Sur la plage


Quand en 1972 tu publies ton Approche descriptive d’une plage, je n’étais pas née, je ne peux donc que me référer à ce que tu en dis, ce qui est loin d’être la meilleure solution pour une historienne de l’art. Il m’avait semblé que tu apportais en ce temps une rigueur toute scientifique à tes recherches bien que ta description soit en certains domaines fort limitée. Ensuite tu y amenas des petites filles (Lotta et Bim, Agneta puis Christelle) dans le but disais-tu de perturber la vision que le public pouvait avoir de ton approche qui pourtant l’était déjà suffisamment. Je pensais alors pouvoir clore ce chapitre et voilà que cette Mya arenaria L. qui figurait dans une de tes listes, refait surface, elle qui m’as-tu dit vit profondément enfoncée dans le sable, à mon avis elle aurait mieux fait d’y rester.

On m’a enseigné Panofsky, un peu le détail comme le voyait Daniel Arasse, mais pas Linné, Cuvier ou Darwin alors quand tu t’extasies sur ta moule, j’éprouve quelques difficultés à te suivre même si tu m’affirmes qu’il s’agit bien d’art. Je ne dis pas que les deux autres aient tout faux, disons que leur vision de l’art s’avère un peu étroite avec toi.

Ah, je vois bien où tu veux en venir grossier personnage et les explications que tu me donnes avec un air sérieux alors que tes yeux ne peuvent s’empêchés de rigoler ne facilitent pas ma tâche. Ta moule des sables a une drôle d’allure dès qu’elle est entre tes doigts.

Réponse à T.L.

Je comprends ton désarroi devant mes débordements et en même temps, je suis sensible à l’attention que tu me portes. Peu m’importe ce que j’ai a gagner ou à perdre, la question n’est pas là, je suis écartelé entre la colère que tous les détenteurs de pouvoir font naître en moi et le plaisir que je ressens en ramassant les valves de la moule des sables sur les laisses de la plage.
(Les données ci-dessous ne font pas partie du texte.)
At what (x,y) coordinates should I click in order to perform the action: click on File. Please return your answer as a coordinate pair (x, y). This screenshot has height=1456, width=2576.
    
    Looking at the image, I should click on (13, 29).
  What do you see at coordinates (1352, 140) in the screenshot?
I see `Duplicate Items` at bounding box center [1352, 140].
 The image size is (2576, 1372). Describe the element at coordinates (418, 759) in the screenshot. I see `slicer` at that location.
Tu sais, ce n’est pas moi qui les ai rangées les unes dans les autres comme des poupées russes, après beaucoup d’hésitations, je crois que c’est la petite fille au tutu rose. C’est grâce à elle que j’ai pu contempler ces triples valves (ou peut-être vulves !), c’était un peu comme ce que j’ai vu à Venise et heureusement que tu es là pour en parler ou m’aider dans mes cheminements. Ciel, si je rapproche les valves des filles, qu’est-ce qu’ils vont encore imaginer, à mon avis rien du tout et c’est dommage car nous sommes dans une logique qui aurait sans doute plu au révérend de Christ Church. Quand j’y pense, la petite danseuse de Degas n’est pas si petite que ça, 14 ans peut-être, elle était déjà « grande fille », quant à la mienne, enfin celle de la plage, elle était un peu plus jeune, mais pas beaucoup. J’ai oublié de le lui demander.

Je suis loin de me disperser, je ne regarde pas n’importe quoi. Je suis lent, j’ai mis trois semaines pour arriver à l’histoire des valves si bien rangées et à croire que c’était le fait de « tutu rose ». C’est ça, n’est-ce pas, c’est bien elle qui les a rangées ? Dis-moi que c’est elle, la fée. Ils vont encore se foutre de moi avec mes histoires, foutu tordu gâteux le mec avec ses fées et ses déesses. Je vais les laisser se débrouiller, moi je les mets sur la voie, après vogue la galère.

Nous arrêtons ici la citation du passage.